> Items from a data source
__________
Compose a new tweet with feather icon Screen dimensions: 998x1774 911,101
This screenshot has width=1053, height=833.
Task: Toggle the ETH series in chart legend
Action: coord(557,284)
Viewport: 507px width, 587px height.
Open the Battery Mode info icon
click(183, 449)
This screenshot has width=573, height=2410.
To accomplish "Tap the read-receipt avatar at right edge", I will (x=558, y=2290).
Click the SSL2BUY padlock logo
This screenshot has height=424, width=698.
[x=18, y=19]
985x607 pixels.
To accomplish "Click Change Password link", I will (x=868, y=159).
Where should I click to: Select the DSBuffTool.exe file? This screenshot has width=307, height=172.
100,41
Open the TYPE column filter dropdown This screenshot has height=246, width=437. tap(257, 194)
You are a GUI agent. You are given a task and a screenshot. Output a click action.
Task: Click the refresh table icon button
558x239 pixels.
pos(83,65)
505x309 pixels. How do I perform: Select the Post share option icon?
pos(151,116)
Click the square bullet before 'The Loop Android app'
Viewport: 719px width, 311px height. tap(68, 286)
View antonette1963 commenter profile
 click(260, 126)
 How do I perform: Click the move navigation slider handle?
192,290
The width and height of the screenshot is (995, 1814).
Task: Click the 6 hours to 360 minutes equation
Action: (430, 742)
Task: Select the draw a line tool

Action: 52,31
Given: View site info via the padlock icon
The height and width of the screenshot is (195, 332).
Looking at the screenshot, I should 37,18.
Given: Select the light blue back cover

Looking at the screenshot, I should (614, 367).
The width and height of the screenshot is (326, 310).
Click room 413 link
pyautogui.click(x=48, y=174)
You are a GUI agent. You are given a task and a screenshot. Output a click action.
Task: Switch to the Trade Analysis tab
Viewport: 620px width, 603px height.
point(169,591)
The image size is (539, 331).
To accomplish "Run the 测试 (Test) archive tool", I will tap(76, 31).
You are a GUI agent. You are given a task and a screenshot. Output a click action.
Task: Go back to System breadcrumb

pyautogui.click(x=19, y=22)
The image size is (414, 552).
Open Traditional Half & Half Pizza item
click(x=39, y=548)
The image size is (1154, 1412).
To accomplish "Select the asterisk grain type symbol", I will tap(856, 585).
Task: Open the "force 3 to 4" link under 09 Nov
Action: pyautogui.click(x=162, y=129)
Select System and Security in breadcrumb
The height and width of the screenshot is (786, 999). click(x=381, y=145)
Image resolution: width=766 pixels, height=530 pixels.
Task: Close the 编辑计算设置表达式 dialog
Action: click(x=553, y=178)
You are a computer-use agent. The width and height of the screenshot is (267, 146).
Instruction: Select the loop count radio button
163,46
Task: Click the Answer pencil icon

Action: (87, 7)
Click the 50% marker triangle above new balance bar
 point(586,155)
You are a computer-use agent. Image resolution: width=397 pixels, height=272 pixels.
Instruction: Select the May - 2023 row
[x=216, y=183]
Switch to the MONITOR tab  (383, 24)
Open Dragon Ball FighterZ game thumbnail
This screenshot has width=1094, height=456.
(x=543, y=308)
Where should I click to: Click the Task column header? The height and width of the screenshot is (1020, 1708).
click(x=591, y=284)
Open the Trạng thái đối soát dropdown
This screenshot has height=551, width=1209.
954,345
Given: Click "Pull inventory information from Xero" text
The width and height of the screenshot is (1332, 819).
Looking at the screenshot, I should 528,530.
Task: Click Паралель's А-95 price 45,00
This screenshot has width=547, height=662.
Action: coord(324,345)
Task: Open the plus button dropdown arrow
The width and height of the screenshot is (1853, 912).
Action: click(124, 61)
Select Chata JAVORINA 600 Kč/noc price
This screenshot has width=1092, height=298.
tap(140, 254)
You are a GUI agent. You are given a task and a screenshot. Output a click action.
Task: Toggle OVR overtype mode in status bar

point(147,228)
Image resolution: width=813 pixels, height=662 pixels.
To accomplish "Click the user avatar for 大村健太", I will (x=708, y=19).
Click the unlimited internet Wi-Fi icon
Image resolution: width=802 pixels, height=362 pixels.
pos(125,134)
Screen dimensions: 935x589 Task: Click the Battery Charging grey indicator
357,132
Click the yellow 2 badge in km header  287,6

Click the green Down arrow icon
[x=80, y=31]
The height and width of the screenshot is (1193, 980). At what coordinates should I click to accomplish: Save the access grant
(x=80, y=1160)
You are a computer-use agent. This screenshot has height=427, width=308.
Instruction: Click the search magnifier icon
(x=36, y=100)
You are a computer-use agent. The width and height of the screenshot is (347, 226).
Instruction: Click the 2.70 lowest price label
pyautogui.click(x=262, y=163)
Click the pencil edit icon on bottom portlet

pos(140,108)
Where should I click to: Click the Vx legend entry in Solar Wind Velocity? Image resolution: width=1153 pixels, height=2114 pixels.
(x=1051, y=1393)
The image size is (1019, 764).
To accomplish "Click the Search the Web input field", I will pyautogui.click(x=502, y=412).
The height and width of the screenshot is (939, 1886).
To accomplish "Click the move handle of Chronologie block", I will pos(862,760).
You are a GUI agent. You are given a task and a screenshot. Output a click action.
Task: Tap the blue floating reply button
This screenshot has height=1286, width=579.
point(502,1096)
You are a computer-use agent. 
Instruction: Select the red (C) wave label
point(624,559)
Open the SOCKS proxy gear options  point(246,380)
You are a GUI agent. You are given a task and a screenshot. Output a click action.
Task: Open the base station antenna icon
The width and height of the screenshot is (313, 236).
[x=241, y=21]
__________
> TASK OBJECTIVE
Repeat the whole of the data above exactly as it appears.

> RESPONSE BELOW
Compose a new tweet with feather icon Screen dimensions: 998x1774 911,101
This screenshot has width=1053, height=833.
Task: Toggle the ETH series in chart legend
Action: coord(557,284)
Viewport: 507px width, 587px height.
Open the Battery Mode info icon
click(183, 449)
This screenshot has width=573, height=2410.
To accomplish "Tap the read-receipt avatar at right edge", I will (x=558, y=2290).
Click the SSL2BUY padlock logo
This screenshot has height=424, width=698.
[x=18, y=19]
985x607 pixels.
To accomplish "Click Change Password link", I will (x=868, y=159).
Where should I click to: Select the DSBuffTool.exe file? This screenshot has width=307, height=172.
100,41
Open the TYPE column filter dropdown This screenshot has height=246, width=437. tap(257, 194)
You are a GUI agent. You are given a task and a screenshot. Output a click action.
Task: Click the refresh table icon button
558x239 pixels.
pos(83,65)
505x309 pixels. How do I perform: Select the Post share option icon?
pos(151,116)
Click the square bullet before 'The Loop Android app'
Viewport: 719px width, 311px height. tap(68, 286)
View antonette1963 commenter profile
 click(260, 126)
 How do I perform: Click the move navigation slider handle?
192,290
The width and height of the screenshot is (995, 1814).
Task: Click the 6 hours to 360 minutes equation
Action: (430, 742)
Task: Select the draw a line tool

Action: 52,31
Given: View site info via the padlock icon
The height and width of the screenshot is (195, 332).
Looking at the screenshot, I should 37,18.
Given: Select the light blue back cover

Looking at the screenshot, I should (614, 367).
The width and height of the screenshot is (326, 310).
Click room 413 link
pyautogui.click(x=48, y=174)
You are a GUI agent. You are given a task and a screenshot. Output a click action.
Task: Switch to the Trade Analysis tab
Viewport: 620px width, 603px height.
point(169,591)
The image size is (539, 331).
To accomplish "Run the 测试 (Test) archive tool", I will tap(76, 31).
You are a GUI agent. You are given a task and a screenshot. Output a click action.
Task: Go back to System breadcrumb

pyautogui.click(x=19, y=22)
The image size is (414, 552).
Open Traditional Half & Half Pizza item
click(x=39, y=548)
The image size is (1154, 1412).
To accomplish "Select the asterisk grain type symbol", I will tap(856, 585).
Task: Open the "force 3 to 4" link under 09 Nov
Action: pyautogui.click(x=162, y=129)
Select System and Security in breadcrumb
The height and width of the screenshot is (786, 999). click(x=381, y=145)
Image resolution: width=766 pixels, height=530 pixels.
Task: Close the 编辑计算设置表达式 dialog
Action: click(x=553, y=178)
You are a computer-use agent. The width and height of the screenshot is (267, 146).
Instruction: Select the loop count radio button
163,46
Task: Click the Answer pencil icon

Action: (87, 7)
Click the 50% marker triangle above new balance bar
 point(586,155)
You are a computer-use agent. Image resolution: width=397 pixels, height=272 pixels.
Instruction: Select the May - 2023 row
[x=216, y=183]
Switch to the MONITOR tab  (383, 24)
Open Dragon Ball FighterZ game thumbnail
This screenshot has width=1094, height=456.
(x=543, y=308)
Where should I click to: Click the Task column header? The height and width of the screenshot is (1020, 1708).
click(x=591, y=284)
Open the Trạng thái đối soát dropdown
This screenshot has height=551, width=1209.
954,345
Given: Click "Pull inventory information from Xero" text
The width and height of the screenshot is (1332, 819).
Looking at the screenshot, I should 528,530.
Task: Click Паралель's А-95 price 45,00
This screenshot has width=547, height=662.
Action: coord(324,345)
Task: Open the plus button dropdown arrow
The width and height of the screenshot is (1853, 912).
Action: click(124, 61)
Select Chata JAVORINA 600 Kč/noc price
This screenshot has width=1092, height=298.
tap(140, 254)
You are a GUI agent. You are given a task and a screenshot. Output a click action.
Task: Toggle OVR overtype mode in status bar

point(147,228)
Image resolution: width=813 pixels, height=662 pixels.
To accomplish "Click the user avatar for 大村健太", I will (x=708, y=19).
Click the unlimited internet Wi-Fi icon
Image resolution: width=802 pixels, height=362 pixels.
pos(125,134)
Screen dimensions: 935x589 Task: Click the Battery Charging grey indicator
357,132
Click the yellow 2 badge in km header  287,6

Click the green Down arrow icon
[x=80, y=31]
The height and width of the screenshot is (1193, 980). At what coordinates should I click to accomplish: Save the access grant
(x=80, y=1160)
You are a computer-use agent. This screenshot has height=427, width=308.
Instruction: Click the search magnifier icon
(x=36, y=100)
You are a computer-use agent. The width and height of the screenshot is (347, 226).
Instruction: Click the 2.70 lowest price label
pyautogui.click(x=262, y=163)
Click the pencil edit icon on bottom portlet

pos(140,108)
Where should I click to: Click the Vx legend entry in Solar Wind Velocity? Image resolution: width=1153 pixels, height=2114 pixels.
(x=1051, y=1393)
The image size is (1019, 764).
To accomplish "Click the Search the Web input field", I will pyautogui.click(x=502, y=412).
The height and width of the screenshot is (939, 1886).
To accomplish "Click the move handle of Chronologie block", I will pos(862,760).
You are a GUI agent. You are given a task and a screenshot. Output a click action.
Task: Tap the blue floating reply button
This screenshot has height=1286, width=579.
point(502,1096)
You are a computer-use agent. 
Instruction: Select the red (C) wave label
point(624,559)
Open the SOCKS proxy gear options  point(246,380)
You are a GUI agent. You are given a task and a screenshot. Output a click action.
Task: Open the base station antenna icon
The width and height of the screenshot is (313, 236).
[x=241, y=21]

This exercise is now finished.